The direct observation of secondary radical chain chemistry in the heterogeneous reaction of chlorine atoms with submicron squalane droplets

Abstract

The reaction of Cl atoms, in the presence of Cl₂ and O₂, with sub-micron squalane particles is used as a model system to explore how surface hydrogen abstraction reactions initiate chain reactions that rapidly transform the chemical composition of an organic particle. The heterogeneous reaction is measured in a photochemical flow tube reactor in which chlorine atoms are produced by the photolysis of Cl₂ at 365 nm. By monitoring the heterogeneous reaction, using a vacuum ultraviolet photoionization aerosol mass spectrometer, the effective reactive uptake coefficient and the distributions of both oxygenated and chlorinated reaction products are measured and found to depend sensitively upon O₂, Cl₂, and Cl concentrations in the flow reactor.

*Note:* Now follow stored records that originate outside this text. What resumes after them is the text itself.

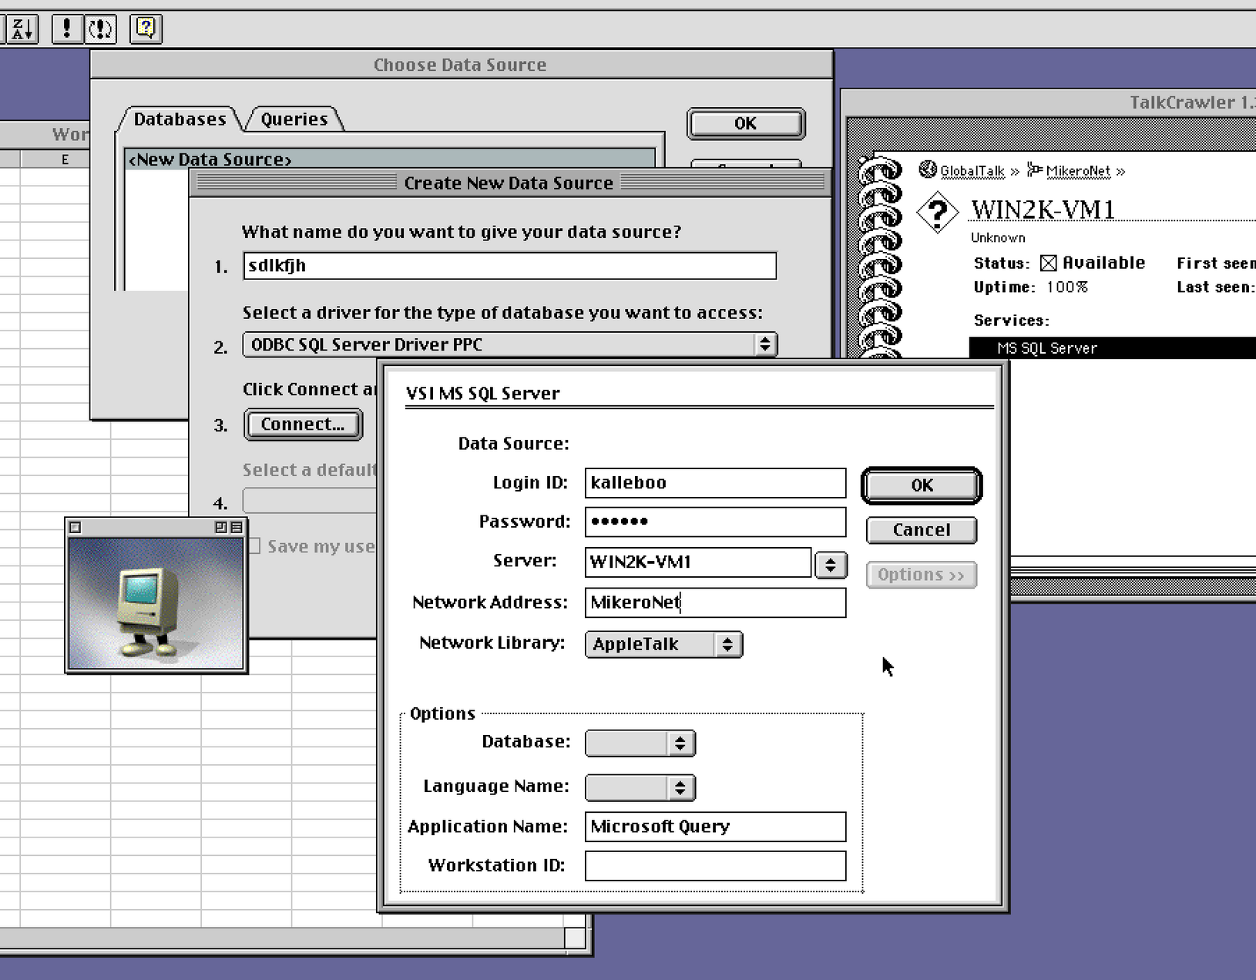Click the unknown-device question mark diamond icon
1256x980 pixels.
pyautogui.click(x=937, y=211)
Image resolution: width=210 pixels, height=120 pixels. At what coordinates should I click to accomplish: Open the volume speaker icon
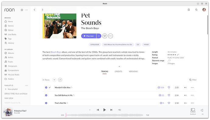click(202, 110)
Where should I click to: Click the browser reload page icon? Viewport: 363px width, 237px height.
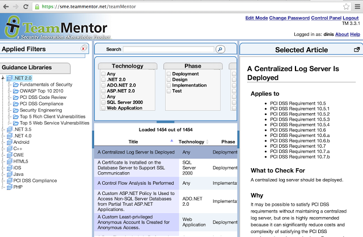pos(26,7)
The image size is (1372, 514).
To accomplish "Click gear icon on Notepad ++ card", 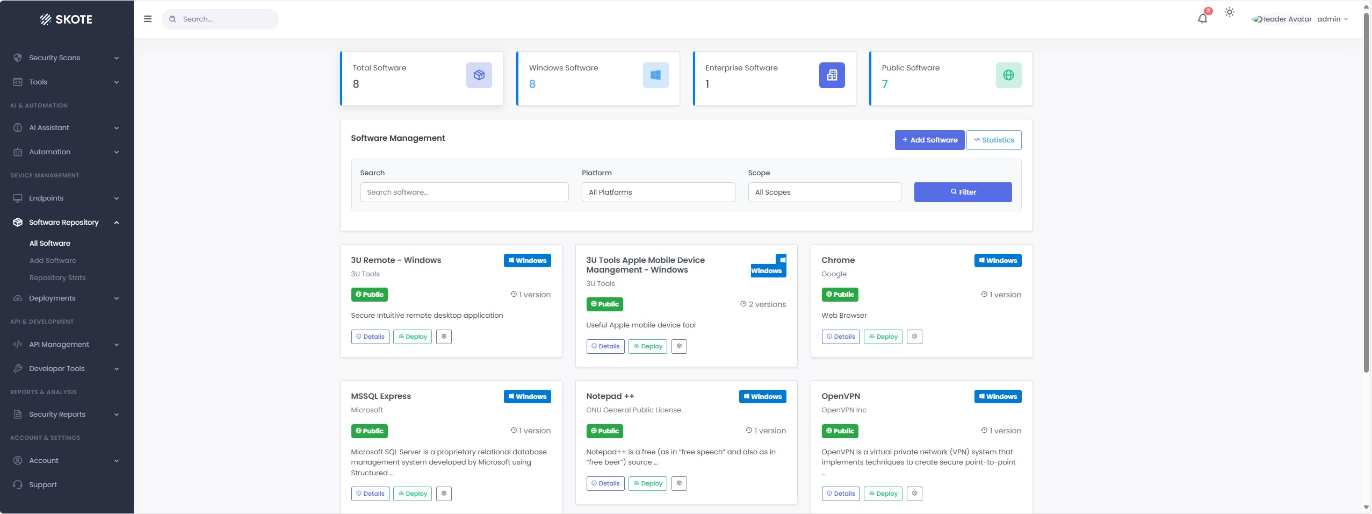I will tap(679, 483).
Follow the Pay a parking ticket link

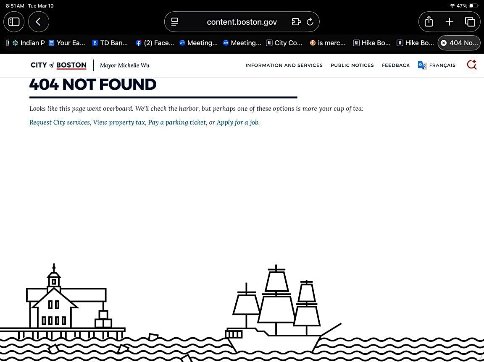[x=177, y=122]
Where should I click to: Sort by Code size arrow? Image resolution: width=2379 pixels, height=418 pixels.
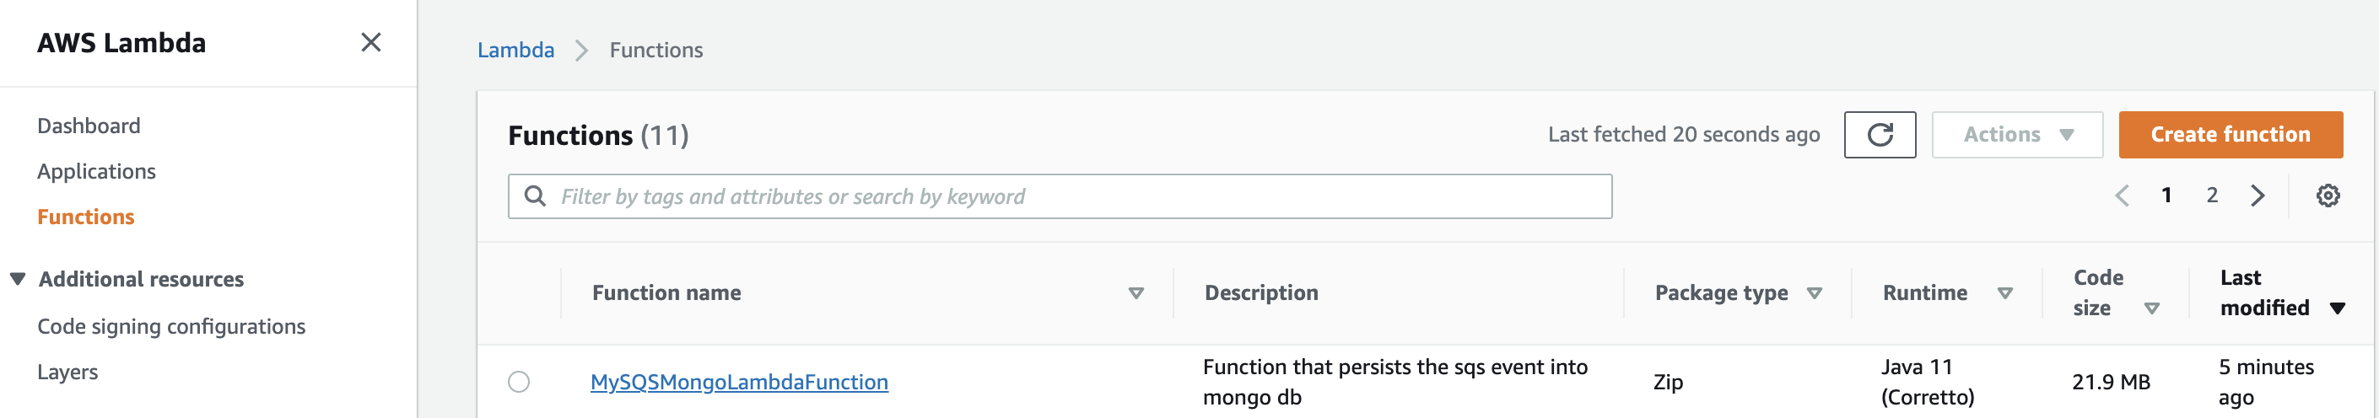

In the absence of O₂, the effective reactive uptake coefficient monotonically increases with Cl₂ concentration to a value of ∼3, clearly indicating the presence of secondary chain chemistry occurring in the condensed phase. The effective uptake coefficient decreases with increasing O₂ approaching a diffusion corrected value of 0.65 ± 0.07, when 20% of the total nitrogen flow rate in the reactor is replaced with O₂. Using a kinetic model it is found that the amount of secondary chemistry and the product distributions in the aerosol phase are controlled by the competitive reaction rates of O₂ and Cl₂ with alkyl radicals. The role that a heterogeneous pathway might play in the reaction of alkyl radicals with O₂ and Cl₂ is investigated within a reasonable range of reaction parameters. These results show, more generally, that for heterogeneous reactions involving secondary chain chemistry, time and radical concentration are not interchangeable kinetic quantities, but rather the observed reaction rate and product formation chemistry depends sensitively upon the concentrations and time evolution of radical initiators and those species that propagate or terminate free radical chain reactions.